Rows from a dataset

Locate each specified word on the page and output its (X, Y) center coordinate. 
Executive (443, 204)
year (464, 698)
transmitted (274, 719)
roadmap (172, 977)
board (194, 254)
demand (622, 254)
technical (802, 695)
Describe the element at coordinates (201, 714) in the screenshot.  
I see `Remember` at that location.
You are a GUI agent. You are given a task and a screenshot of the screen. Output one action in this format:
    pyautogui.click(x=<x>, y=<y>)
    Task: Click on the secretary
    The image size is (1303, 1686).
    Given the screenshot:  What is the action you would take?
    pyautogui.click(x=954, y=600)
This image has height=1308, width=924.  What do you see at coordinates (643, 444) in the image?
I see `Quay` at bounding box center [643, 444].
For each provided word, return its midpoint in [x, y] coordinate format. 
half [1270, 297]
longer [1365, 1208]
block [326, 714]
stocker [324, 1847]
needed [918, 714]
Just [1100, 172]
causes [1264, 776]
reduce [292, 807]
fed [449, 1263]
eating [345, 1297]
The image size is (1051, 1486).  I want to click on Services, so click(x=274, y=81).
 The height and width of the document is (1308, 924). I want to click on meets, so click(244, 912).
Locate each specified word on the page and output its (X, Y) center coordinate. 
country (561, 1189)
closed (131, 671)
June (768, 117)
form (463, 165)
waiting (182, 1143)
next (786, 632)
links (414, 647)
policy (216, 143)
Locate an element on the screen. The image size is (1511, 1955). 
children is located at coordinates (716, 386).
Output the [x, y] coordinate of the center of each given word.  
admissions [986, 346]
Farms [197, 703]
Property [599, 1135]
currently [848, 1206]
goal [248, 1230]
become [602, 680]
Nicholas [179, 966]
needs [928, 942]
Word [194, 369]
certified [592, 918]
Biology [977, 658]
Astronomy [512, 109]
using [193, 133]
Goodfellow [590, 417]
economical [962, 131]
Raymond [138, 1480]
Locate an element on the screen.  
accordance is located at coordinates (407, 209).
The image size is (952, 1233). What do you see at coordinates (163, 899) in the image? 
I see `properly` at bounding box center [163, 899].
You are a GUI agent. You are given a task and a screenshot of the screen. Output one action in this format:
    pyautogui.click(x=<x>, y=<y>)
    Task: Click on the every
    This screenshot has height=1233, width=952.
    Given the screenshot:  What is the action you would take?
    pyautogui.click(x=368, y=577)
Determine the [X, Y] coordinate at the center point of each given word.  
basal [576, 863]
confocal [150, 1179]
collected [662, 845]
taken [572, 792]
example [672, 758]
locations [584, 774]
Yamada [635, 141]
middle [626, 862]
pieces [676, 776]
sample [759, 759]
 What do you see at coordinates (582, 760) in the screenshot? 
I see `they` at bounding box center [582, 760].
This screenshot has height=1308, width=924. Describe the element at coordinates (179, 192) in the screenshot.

## Exercise aim
Reproduce every one of the entries above word for word, keeping each line as it appears.

## Expected output
Locate each specified word on the page and output its (X, Y) center coordinate. 
Executive (443, 204)
year (464, 698)
transmitted (274, 719)
roadmap (172, 977)
board (194, 254)
demand (622, 254)
technical (802, 695)
Describe the element at coordinates (201, 714) in the screenshot.  
I see `Remember` at that location.
You are a GUI agent. You are given a task and a screenshot of the screen. Output one action in this format:
    pyautogui.click(x=<x>, y=<y>)
    Task: Click on the secretary
    The image size is (1303, 1686).
    Given the screenshot:  What is the action you would take?
    pyautogui.click(x=954, y=600)
This image has height=1308, width=924.  What do you see at coordinates (643, 444) in the image?
I see `Quay` at bounding box center [643, 444].
For each provided word, return its midpoint in [x, y] coordinate format. 
half [1270, 297]
longer [1365, 1208]
block [326, 714]
stocker [324, 1847]
needed [918, 714]
Just [1100, 172]
causes [1264, 776]
reduce [292, 807]
fed [449, 1263]
eating [345, 1297]
The image size is (1051, 1486).  I want to click on Services, so click(x=274, y=81).
 The height and width of the document is (1308, 924). I want to click on meets, so click(244, 912).
Locate each specified word on the page and output its (X, Y) center coordinate. 
country (561, 1189)
closed (131, 671)
June (768, 117)
form (463, 165)
waiting (182, 1143)
next (786, 632)
links (414, 647)
policy (216, 143)
Locate an element on the screen. The image size is (1511, 1955). 
children is located at coordinates (716, 386).
Output the [x, y] coordinate of the center of each given word.  
admissions [986, 346]
Farms [197, 703]
Property [599, 1135]
currently [848, 1206]
goal [248, 1230]
become [602, 680]
Nicholas [179, 966]
needs [928, 942]
Word [194, 369]
certified [592, 918]
Biology [977, 658]
Astronomy [512, 109]
using [193, 133]
Goodfellow [590, 417]
economical [962, 131]
Raymond [138, 1480]
Locate an element on the screen.  
accordance is located at coordinates (407, 209).
The image size is (952, 1233). What do you see at coordinates (163, 899) in the image? 
I see `properly` at bounding box center [163, 899].
You are a GUI agent. You are given a task and a screenshot of the screen. Output one action in this format:
    pyautogui.click(x=<x>, y=<y>)
    Task: Click on the every
    This screenshot has height=1233, width=952.
    Given the screenshot:  What is the action you would take?
    pyautogui.click(x=368, y=577)
Determine the [X, Y] coordinate at the center point of each given word.  
basal [576, 863]
confocal [150, 1179]
collected [662, 845]
taken [572, 792]
example [672, 758]
locations [584, 774]
Yamada [635, 141]
middle [626, 862]
pieces [676, 776]
sample [759, 759]
 What do you see at coordinates (582, 760) in the screenshot? 
I see `they` at bounding box center [582, 760].
This screenshot has height=1308, width=924. Describe the element at coordinates (179, 192) in the screenshot.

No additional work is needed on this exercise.